Also, to paraphrase Ted Dziuba, it probably doesn't matter if your product doesn't scale, because nobody cares, or will ever use it. So I think it is better to get something up and running quickly to see if anyone cares before you bother trying to optimize for the rare case where your product turns out to be the next Twitter.


Actually, the NoDB approach that Fowler describes handles consistency much more simply: mutations are executed serially. If all your data is hot in RAM, then changes to the data are very quick. Thus, there's no locking, no concurrent writes, and no need to worry about transaction isolation. If you're a Java user, the Prevayler framework he mentions provides this in a couple thousand lines of code.


When you're 3-4 orders of magnitude ahead of the game because you've ditched network round trips and disk accesses, indices become less ( not completely un- ) necessary.

The impedance mismatch between database and application is a lot of code too.


I think that the best thing DB-s provide is the separation of skills. I can fully concentrate on the programming side and just be aware of the db side, and the DBA-s will handle setup, replication, migration, analytics, ad-hoc queries, backup, etc.

If, on the other side, I had to do it all myself, I'd most probably have lost my last hair.

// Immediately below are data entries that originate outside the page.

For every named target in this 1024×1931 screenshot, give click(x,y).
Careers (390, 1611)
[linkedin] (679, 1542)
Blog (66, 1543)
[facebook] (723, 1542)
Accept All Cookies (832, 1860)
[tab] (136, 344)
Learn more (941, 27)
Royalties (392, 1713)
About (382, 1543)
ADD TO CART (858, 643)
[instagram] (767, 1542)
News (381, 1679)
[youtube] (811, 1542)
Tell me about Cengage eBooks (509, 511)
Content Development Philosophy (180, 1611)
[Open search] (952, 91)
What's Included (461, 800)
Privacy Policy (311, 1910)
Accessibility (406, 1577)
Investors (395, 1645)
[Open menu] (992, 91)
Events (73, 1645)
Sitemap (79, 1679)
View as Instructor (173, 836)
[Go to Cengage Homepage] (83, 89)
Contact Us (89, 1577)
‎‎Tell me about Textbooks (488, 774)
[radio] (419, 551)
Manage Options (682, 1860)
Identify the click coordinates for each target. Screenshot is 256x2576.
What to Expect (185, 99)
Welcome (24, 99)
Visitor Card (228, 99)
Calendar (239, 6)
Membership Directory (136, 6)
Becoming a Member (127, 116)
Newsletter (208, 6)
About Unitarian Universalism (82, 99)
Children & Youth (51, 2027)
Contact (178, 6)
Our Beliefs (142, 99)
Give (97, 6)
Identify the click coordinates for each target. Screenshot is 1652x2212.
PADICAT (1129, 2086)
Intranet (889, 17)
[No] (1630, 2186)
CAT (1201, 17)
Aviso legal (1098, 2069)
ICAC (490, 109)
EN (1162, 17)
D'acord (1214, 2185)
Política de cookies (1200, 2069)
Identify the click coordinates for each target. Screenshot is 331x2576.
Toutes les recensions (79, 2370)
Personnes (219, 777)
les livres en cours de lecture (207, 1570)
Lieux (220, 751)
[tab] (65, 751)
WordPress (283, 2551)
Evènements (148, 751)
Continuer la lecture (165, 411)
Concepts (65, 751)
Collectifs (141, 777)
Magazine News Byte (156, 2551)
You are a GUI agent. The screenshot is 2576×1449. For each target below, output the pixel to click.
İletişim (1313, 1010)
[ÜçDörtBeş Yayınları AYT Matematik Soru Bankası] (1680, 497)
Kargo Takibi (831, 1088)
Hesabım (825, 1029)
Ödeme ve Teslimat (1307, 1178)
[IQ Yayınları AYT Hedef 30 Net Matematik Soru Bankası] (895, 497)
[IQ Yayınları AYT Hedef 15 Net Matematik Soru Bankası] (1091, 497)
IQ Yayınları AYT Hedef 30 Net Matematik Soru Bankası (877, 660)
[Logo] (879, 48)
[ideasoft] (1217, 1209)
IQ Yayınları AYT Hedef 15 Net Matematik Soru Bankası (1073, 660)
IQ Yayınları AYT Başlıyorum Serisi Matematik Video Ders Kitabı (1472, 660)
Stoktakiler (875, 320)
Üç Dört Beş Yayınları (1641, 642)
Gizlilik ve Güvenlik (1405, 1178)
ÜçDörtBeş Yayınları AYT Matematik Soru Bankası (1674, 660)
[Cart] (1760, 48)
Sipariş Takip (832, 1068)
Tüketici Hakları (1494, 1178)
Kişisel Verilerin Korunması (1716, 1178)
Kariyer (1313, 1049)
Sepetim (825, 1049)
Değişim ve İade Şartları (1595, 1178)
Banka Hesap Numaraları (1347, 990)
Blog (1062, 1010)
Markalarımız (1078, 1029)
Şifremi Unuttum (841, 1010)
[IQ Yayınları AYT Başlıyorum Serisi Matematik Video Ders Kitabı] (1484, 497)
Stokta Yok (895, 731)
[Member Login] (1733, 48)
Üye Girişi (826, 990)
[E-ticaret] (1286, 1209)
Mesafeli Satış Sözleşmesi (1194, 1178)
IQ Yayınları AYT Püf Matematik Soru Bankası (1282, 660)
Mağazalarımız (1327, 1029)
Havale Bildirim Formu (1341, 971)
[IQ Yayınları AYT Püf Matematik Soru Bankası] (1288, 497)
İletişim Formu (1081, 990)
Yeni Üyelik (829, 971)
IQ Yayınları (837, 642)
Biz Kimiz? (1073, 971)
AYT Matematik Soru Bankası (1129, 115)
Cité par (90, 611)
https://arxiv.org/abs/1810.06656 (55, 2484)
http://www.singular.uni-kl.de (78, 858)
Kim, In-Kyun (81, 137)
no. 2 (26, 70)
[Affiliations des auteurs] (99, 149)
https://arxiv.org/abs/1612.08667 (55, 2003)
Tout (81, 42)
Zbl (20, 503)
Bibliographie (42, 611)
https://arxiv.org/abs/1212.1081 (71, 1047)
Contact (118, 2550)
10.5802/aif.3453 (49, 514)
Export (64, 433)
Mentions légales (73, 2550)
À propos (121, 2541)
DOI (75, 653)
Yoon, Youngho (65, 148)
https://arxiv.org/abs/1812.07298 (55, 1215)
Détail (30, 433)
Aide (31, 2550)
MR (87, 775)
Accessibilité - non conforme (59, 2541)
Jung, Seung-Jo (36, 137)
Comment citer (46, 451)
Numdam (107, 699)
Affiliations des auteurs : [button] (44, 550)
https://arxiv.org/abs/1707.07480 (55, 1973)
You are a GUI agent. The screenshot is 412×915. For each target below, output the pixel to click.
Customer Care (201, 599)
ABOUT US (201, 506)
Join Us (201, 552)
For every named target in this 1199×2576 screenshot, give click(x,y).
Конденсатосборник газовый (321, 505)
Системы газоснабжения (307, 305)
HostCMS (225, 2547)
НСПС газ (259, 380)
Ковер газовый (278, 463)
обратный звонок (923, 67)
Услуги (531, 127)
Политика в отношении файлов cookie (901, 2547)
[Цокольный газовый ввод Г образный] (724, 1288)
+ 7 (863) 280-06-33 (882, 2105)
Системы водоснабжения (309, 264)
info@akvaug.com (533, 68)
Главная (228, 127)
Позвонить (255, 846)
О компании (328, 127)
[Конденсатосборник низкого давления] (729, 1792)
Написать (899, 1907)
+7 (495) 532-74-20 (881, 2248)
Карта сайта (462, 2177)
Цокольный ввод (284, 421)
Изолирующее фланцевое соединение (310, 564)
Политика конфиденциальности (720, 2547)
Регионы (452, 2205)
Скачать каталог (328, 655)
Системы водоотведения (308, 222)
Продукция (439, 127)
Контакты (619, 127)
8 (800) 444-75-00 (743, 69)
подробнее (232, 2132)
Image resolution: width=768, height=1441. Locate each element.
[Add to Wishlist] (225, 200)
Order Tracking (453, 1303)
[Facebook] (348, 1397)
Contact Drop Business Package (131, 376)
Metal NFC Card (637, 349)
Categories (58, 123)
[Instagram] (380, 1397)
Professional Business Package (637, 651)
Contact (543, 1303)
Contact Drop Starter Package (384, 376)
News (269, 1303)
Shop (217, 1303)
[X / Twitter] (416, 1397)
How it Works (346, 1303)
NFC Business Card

I'd encourage everybody to try this out; building an app like this really broadened my way of thinking about system design.

Compared with a database-backed system, many operations are thousands of times faster. Some things that I was used to thinking of as impossible became easy, and vice versa. Coming to grips with why was very helpful.


what implementation did you use? what others exist? thanks.


Isn't this essentially what prevayler http://en.wikipedia.org/wiki/Prevayler is?


The first time I did it myself. The next couple of times I used what the other reply mentions: Prevayler.


I think it's interesting you can distribute more of your "persistent" state to in-memory storage and then distribute snapshots throughout the day. Online game servers often rely on state being in memory rather than being queried on demand. Achieving high performance otherwise is difficult.

However, I wouldn't call this "no-DB." Rather, it's "less-db." Ultimately, historical and statistical data needs to be stored and databases are great for that (and for a stats team).


I spent about a year as a maintainer of FlockDB, Twitter's social graph store. If you don't know, it's basically a sharded MySQL setup. One of the key pain points was optimizing the row lock over the follower count. Whenever a Charlie Sheen joins, or someone tries to follow spam us, one particular row would get blasted with concurrent updates.

Doing this in-memory in java via someAtomicLong.incrementAndGet() sounds appealing.


> Doing this in-memory in java via someAtomicLong.incrementAndGet() sounds appealing.

Just for fun, in Clojure:

    (def current-id (atom (long 0)))
    (defn get-id [] (swap! current-id inc))


I didn't finish the article because I read the one on Event Sourcing (http://martinfowler.com/eaaDev/EventSourcing.html), pretty good pattern. I like that every time he describes a new one (to me), I feel like I have to use it.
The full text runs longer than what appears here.